Structured Prompting techniques

Local LLMs
and JSON
output

A few
things that
worked for
me

diegobit
17 Oct 2025

Local LLMs and JSON output. A few things that worked for me.

I was listening to DHH and Jason Fried talk about how they handle communication at 37signals, and I heard what I think is a really good advice. They suggest to just talk about what you are working on without great expectations.

They say that documenting the problems you encounter and how you solve them is easier and more interesting than trying to craft specific content for publication. So, something in between a journal you write for yourself and a technical blog. Was it obvious? Probably for personal writing, probably not for companies.

Let's start today with some prompting techniques I've been using recently while building agents.

Premise

Some facts and good practises:

  • It's almost always better to use the structured output support of the agentic framework of your choice. It's easier and cleaner to write eg. a BaseModel in Pydantic than a JSON schema manually to be appended to the prompt.
  • You have to give the LLM everything it needs to answer effectively (a rule of thumb is to put yourself in its shoes: what would you need to know to solve the task if this was your first time seeing the task and the domain?)
  • But filling the context with a million tokens is just going to confuse it.
  • Chain of Thought is powerful: making the model reason about the problem space before actually answering guides its sampling toward better solutions. If you ask the model to reason after the answer, you are just asking it to rationalize whatever happened to be generated.
  • Yet if your structured output is too dense (let's say, a JSON with 20 fields), then you are implicitly asking the model to be concise and condense too much in little space.

Problem 1

The answers in the json output are not detailed enough, or the model is failing to understand all the details in the context.

This happens because you are giving the model too much context, or you are asking the model too much in a single generation.

Technique 1. Split the output generation in steps, each step with a tweaked prompt, and give the model the previous generation as additional context. You can later manually concatenate the produced JSON fields.

Technique 2. Make the model produce its overall json, then call again the model with a dedicated prompt for each field you need it to expand (without structured output, ideally). In this way the model will use its whole capacity to produce the most effective answer for that particular field.

Problem 2

The model fails to produce a valid JSON.

This means you are asking the model too much. Try Technique 1 again, or isolate the problematic field and generate it freely. Other options:

Technique 3. Check if your framework supports grammar-constrained generation. In this mode, sampling is constrained to generate valid continuations. Eg. inside a JSON string, the model can't close a bracket prematurely. Unfortunately this is not supported by all frameworks and LLM engines.
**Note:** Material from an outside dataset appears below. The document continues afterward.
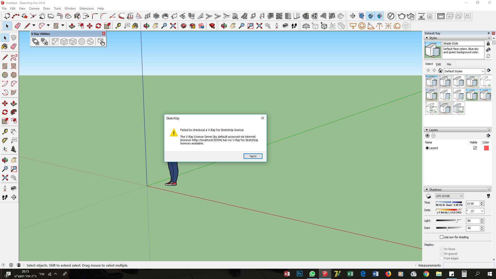
Task: Open the Extensions menu
Action: pos(86,9)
Technique 4. Implement a smart retry strategy in which you tune model parameters at every retry. The most obvious thing is to change the temperature. Another (not very effective) technique is to add a line at the end of you prompt telling the model to be extra careful about producing a valid JSON. You could also try a different model, or have an alternative version of the system prompt. Mixing all these can bring good results, but you still have no guarantee of success.

Technique 5. The last resort is to put the JSON schema directly in the prompt (you should be able to export it, eg. Pydantic model_dump_json()) and make the LLM generate a string with no validation. Then ask a second model with a specific prompt to validate the JSON output and repair it.